I had an opportunity to read a digital ARC of this book from NetGalley. This review is based on uncorrected advance content. 

The main characters in this fun spy novel, Jonathan and Shelley, are selected to be part of a secret network of spies because they are extremely ordinary kids. When they are brought to the headquarters of The League of Unexceptional Children, Hammett Humphries, the chief of the operation, explains the rationale behind it:

"We are a covert network of spies comprised of this country's most average and forgettable kids. Why average? Why not the brainiacs? Or the athletes? Or the beauty queens? Well, people remember those kids. They remember their names, their faces. They notice them when they walk into a room and they notice them when they walk out of a room. They are people with a footprint, a paper trail, an identity. But not you guys. You are the forgotten ones. You spend your days reintroducing yourself to kids you've known since preschool. And when people call on you, on the rare occasion it happens, they never call you by the right name. And you know why? Because you blend in. You are right there in the world's blind spot."

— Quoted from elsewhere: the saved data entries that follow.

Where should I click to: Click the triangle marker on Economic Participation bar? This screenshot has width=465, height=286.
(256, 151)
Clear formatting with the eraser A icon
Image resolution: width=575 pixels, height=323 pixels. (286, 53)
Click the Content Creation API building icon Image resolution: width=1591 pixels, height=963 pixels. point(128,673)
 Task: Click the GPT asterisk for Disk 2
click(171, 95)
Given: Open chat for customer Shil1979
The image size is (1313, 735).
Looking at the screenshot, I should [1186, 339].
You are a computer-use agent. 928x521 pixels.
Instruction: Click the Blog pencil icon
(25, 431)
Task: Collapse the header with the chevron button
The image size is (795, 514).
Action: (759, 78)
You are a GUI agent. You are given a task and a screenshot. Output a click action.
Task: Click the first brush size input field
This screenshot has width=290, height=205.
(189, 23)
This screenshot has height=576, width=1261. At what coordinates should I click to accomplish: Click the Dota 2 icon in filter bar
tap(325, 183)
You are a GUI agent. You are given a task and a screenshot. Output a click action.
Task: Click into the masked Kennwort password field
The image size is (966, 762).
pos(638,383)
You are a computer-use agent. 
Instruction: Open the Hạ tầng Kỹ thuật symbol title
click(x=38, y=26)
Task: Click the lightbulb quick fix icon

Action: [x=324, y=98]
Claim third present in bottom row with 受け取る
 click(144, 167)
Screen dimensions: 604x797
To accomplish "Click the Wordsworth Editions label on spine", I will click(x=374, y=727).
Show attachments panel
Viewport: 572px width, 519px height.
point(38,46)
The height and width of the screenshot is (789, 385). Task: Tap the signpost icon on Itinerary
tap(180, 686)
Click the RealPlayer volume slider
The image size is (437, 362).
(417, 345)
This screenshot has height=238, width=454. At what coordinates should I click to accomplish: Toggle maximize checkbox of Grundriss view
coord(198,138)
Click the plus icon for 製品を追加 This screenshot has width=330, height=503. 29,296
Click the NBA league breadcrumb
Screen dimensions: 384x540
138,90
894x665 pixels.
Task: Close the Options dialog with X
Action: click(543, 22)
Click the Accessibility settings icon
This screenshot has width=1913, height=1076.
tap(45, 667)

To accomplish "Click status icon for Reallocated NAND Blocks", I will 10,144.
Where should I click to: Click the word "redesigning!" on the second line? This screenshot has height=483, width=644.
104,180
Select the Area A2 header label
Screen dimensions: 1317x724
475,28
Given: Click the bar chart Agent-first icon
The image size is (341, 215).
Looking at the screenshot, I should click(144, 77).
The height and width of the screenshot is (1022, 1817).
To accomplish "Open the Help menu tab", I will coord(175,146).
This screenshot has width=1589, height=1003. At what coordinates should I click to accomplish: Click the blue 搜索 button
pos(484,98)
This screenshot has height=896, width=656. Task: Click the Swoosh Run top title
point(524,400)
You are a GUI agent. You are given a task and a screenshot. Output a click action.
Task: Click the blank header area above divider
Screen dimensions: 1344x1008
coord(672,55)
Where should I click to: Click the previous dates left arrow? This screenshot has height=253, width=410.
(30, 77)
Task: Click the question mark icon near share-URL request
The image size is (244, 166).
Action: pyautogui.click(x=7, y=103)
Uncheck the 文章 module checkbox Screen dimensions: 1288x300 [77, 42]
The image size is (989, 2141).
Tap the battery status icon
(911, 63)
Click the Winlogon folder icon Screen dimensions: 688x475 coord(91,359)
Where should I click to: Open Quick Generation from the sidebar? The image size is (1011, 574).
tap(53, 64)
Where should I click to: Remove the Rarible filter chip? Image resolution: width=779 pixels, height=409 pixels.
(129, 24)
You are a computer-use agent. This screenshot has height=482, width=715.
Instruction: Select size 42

And so, these two unlikely spies are given a crucial mission. The Vice President of the United States has been kidnapped. The VP has the codes to the mainframe computer system of all of the essential parts of our country's government. The security of America hangs in the balance. There's no time for training, so Jonathan and Shelley are given an agent's handbook, called How to Make Great Popcorn in the Microwave (so no one would even be tempted to pick it up and read it). Aside from the book, they have to rely on their own instincts and judgment.

I enjoyed that the characters seem to have a great sense of humor about the situation in which they find themselves. I also like that they both rise to the situation, even though their selection is not based on positive qualities. They do the best they can in the hopes that they can become exceptional in their ability to be average and blend in.

Middle grade readers who enjoy spy stories would probably enjoy this book. There's lots of action, funny support characters, and school-based humor. Middle grade readers will probably be able to relate to a lot of the novel. There are lots of characters that are introduced and side plots and circumstances that might be confusing to some kids, but I still think this would be a fun book to have in my classroom library.